Incluso llega al punto de considerar que este sistema estorba al líder autoritario, o simplemente es prescindible por su desconexión con la ciudadanía, lo que lo convierte en una promesa incumplida. Para evitarlo, la ciudadanía no solo debe estar educada en las competencias tradicionales, sino que tiene que estar bien informada, con rigor y profesionalismo.

Bien se ha dicho que vivimos en el mundo de la desinformación, y de la proliferación de la mentira, como elementos ligados de manera indisoluble a un poder tecnológico sin límites éticos que se está imponiendo. En ese sentido, asistimos como espectadores a la consolidación de unas tiranías digitales que se consolidan sin reato alguno.
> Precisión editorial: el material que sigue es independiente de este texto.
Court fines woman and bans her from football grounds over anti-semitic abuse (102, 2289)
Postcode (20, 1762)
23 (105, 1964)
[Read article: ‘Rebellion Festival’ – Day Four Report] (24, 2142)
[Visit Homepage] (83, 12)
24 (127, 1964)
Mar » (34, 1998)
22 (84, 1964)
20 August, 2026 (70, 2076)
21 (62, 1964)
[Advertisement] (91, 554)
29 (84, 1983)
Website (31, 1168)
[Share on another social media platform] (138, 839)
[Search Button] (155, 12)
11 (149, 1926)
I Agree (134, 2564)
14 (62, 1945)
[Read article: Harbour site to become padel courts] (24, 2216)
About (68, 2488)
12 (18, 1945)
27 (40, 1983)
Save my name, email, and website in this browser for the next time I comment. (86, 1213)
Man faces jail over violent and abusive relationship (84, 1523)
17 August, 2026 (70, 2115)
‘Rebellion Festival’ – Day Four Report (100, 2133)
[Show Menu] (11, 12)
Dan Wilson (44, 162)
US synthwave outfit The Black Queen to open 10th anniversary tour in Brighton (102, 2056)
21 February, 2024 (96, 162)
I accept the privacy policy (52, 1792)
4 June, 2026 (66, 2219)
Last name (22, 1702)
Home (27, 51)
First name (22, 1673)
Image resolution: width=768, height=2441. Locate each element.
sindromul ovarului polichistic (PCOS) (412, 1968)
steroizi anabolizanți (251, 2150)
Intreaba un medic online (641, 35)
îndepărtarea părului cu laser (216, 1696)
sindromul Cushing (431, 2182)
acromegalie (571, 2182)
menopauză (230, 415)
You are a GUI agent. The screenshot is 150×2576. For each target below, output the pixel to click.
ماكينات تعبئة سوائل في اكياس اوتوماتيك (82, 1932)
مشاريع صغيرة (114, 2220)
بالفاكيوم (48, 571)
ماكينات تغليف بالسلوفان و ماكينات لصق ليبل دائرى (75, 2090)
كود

Hoy está claro que se puede desarrollar cierta tecnología para identificar contenidos desinformativos, pero lo verdaderamente transformador es la educación. Que la gente sepa, por ejemplo, que las grandes plataformas basan, en esencia, su negocio en la interacción con los usuarios, que los contenidos falsos y de odio la aumentan, y que por ello hay que enseñar a distinguir y a contrastar las fuentes y los medios.

Todo esto debe ser parte del catálogo de la defensa de la libertad de prensa en un marco de educación para la democracia que ponga más énfasis en la autorregulación, los controles de calidad y la transparencia. Y no, esto no constituye, como dicen algunos, una restricción a la libertad de expresión, que siempre debe estar iluminada por la verdad.

Imagen de Shutterstock cedida por la OEI.

Imagen de Shutterstock cedida por la OEI.

También los desafíos de la tecnología, y en particular los de la inteligencia artificial generativa, se insertan en este difícil escenario de cómo regularlos para que no afecten a la vida y el funcionamiento de la democracia. Porque en este caso hay principios y valores éticos de esta forma de gobierno que exigen políticas públicas concretas para alfabetizar en las competencias digitales, defender esos valores y vigilar asuntos tan críticos como la evaluación del impacto ético de la inteligencia artificial en la sociedad y el sistema democrático.

La tecnología no puede convertirse en el gran verdugo de la democracia, y ello se logra a través de la educación, poniendo la tecnología al servicio de la humanidad, y no al revés.

La educación y la cultura ciudadanas, como factores de fortalecimiento democrático, son elementos clave para generar los consensos, promover la deliberación y las convergencias, darles sentido a las conversaciones, crear espacios de encuentro, fomentar las veedurías ciudadanas y enriquecer el valor de lo público. Así, las competencias en materia de educación para la democracia y la acción cívica deberían volver a ser parte del currículo y los programas de la educación básica y superior, tanto pública como privada.

En definitiva, en estos momentos de grandes turbulencias, que desestabilizan la democracia, es hora de volver los ojos a la educación para radicar desde este punto, de nuevo, acciones urgentes para formar a los ciudadanos en las nuevas competencias que se requieren para elevar la calidad del debate público, y restablecer los consensos alrededor de este sistema política, como es el objetivo de la iniciativa Iberoamérica en democracia, bajo el liderazgo de la Organización de Estados Iberoamericanos (OEI).

Referencias

Cortina, A. (2017). Aporofobia, el rechazo al pobre. Paidós.
Dewey, J. (1916). Democracia y educación. Morata.
Latinobarómetro (2024). Informe 2024: La democracia resiliente.